Each line from the one that holds "Where should I" to the end of the entries is to be given again exactly. Do not include pictures.

Material for this task.
────────────────

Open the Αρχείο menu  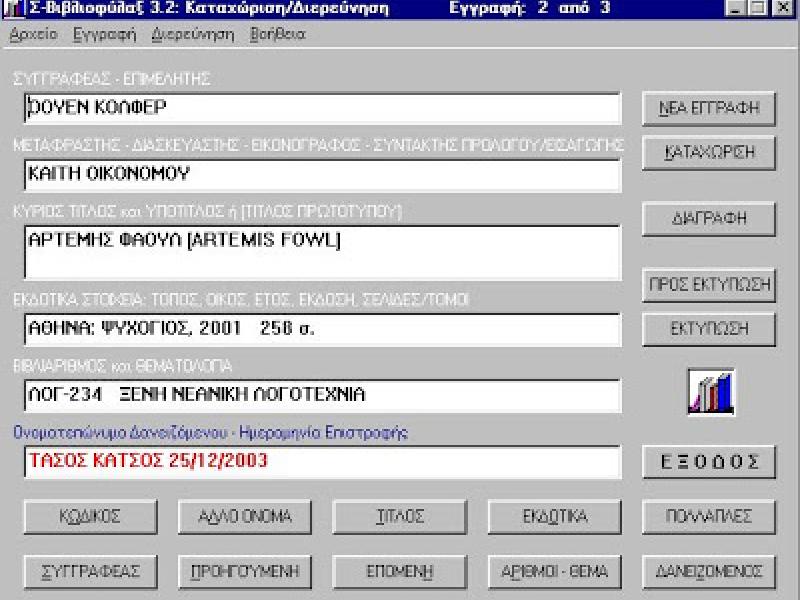pos(33,34)
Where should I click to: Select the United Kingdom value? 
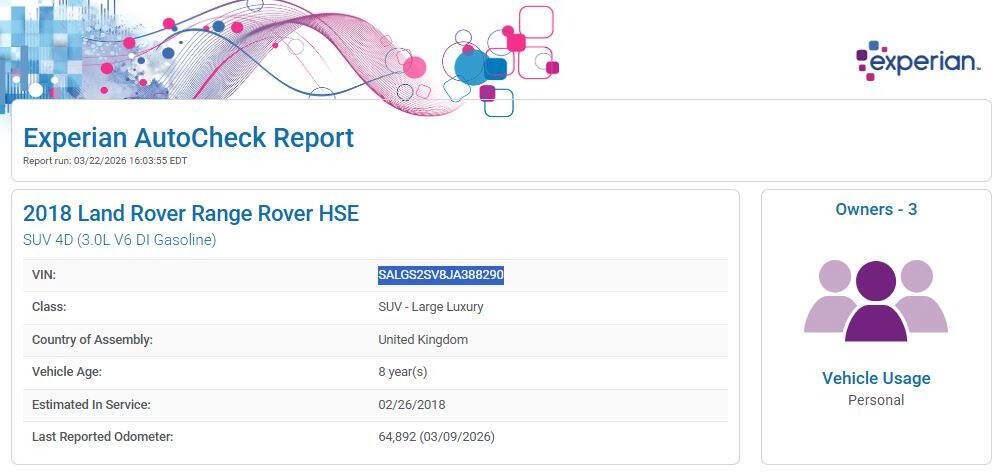(x=422, y=339)
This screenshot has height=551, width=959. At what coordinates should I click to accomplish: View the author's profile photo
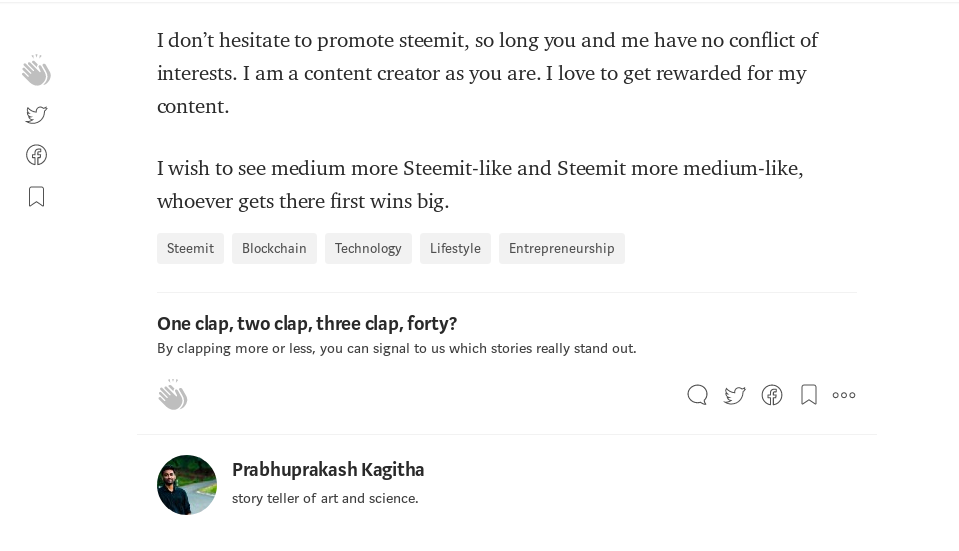pos(187,485)
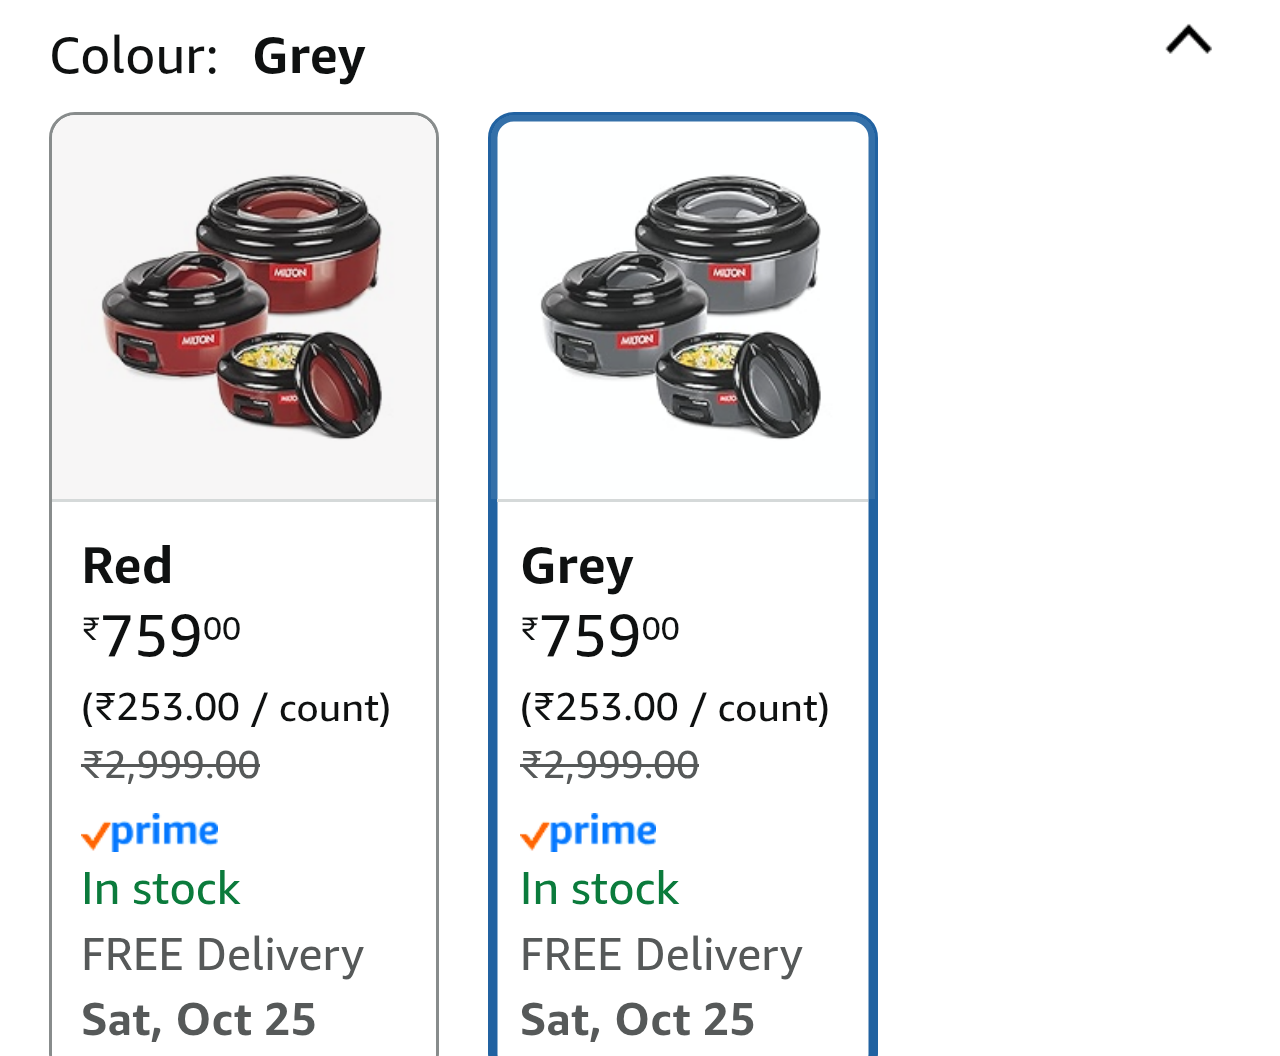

────────────────

Task output.
Where should I click to: Select the United Kingdom value? 
(x=422, y=339)
This screenshot has height=551, width=959. At what coordinates should I click to accomplish: View the author's profile photo
pos(187,485)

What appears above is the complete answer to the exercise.